In this module we're going to do some other kinds of wrangling.
In the exercises for this week we are going to focus on some bare-bones wrangling of data. First, we are going to do some activities and exercises to get in the right frame of mind. Then, we'll switch gears and we'll use regular expressions to search and extract information from the Diplomatic Correspondence of the Republic of Texas, which you'll find at the Internet Archive.
We'll conclude by using 'Open Refine' to tidy up the information we extracted from the Texan correspondence.
Things you will learn in this module:
- The power of regular expressions. Search and Replace in Word just won't cut it any more for you! (Another reason why you should write in Markdown in the first place and then convert to Word for the final typesetting.)
- Open Refine as a powerful engine for tidying up the messiness that is OCR'd text.
What you need to do this week
- Respond to the readings and the reading questions through annotation (taking care to respond to others' annotations as well) - see the instructions below. Remember to tag your annotations with 'hist3814o' so that we can find them on the course Hypothes.is group. Remember to annotate using our HIST3814o group.
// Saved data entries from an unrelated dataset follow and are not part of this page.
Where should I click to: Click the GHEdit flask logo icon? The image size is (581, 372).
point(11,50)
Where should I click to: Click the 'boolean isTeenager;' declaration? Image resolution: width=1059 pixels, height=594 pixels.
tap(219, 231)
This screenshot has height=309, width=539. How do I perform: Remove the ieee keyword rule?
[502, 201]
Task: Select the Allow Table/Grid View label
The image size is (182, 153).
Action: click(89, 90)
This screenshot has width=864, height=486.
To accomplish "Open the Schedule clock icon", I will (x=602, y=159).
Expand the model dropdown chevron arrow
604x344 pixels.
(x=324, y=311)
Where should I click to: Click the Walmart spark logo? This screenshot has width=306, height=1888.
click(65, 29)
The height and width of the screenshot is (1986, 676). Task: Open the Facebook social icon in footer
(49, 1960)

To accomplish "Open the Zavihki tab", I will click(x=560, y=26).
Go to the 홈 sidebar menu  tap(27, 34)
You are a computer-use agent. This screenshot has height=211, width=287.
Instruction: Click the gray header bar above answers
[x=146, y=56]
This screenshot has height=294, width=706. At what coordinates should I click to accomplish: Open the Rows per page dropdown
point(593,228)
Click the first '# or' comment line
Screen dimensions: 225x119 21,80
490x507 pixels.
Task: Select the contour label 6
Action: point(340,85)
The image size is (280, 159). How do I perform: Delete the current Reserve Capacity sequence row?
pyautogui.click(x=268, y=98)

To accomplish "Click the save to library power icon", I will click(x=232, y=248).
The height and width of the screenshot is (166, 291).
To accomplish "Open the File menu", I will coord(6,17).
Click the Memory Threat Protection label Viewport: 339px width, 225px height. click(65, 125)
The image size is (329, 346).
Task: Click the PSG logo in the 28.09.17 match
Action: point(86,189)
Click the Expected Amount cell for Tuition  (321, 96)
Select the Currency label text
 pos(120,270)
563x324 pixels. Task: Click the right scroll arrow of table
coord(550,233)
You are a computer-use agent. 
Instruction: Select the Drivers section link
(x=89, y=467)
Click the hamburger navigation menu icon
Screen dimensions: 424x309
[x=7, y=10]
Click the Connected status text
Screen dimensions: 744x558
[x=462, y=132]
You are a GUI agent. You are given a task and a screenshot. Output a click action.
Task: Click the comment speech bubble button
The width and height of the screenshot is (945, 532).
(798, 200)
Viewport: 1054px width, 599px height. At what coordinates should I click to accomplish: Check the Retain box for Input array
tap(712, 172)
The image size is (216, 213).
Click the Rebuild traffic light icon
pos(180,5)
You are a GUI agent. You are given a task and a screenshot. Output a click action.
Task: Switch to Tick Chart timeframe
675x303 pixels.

- Do the exercises for this module, pushing yourself as far as you can. Annotate the instructions where they might be unclear or confusing; see if others have annotated them as well, and respond to them with help if you can. Keep an eye on our Slack channel - you can always offer help or seek out help there. Write a blog post describing what happened as you went through the exercises (your successes, your failures, the help you may have found/received), and link to your 'faillog' (ie. the notes you upload to your GitHub account - for more on that, see the exercises!).
- Submit your work to the course submission form.
Select one of the articles behind the links above OR select one of the articles below to annotate.
Reading questions: On your blog, reflect on any data cleaning you've had to do in other classes.
- Why don't historians discuss this kind of work?
- What gets hidden, what gets lost, how is the ultimate argument weaker as a result?
- Or does it matter? Make reference (or link to) key annotations, whether by you or one of your peers, to support your points.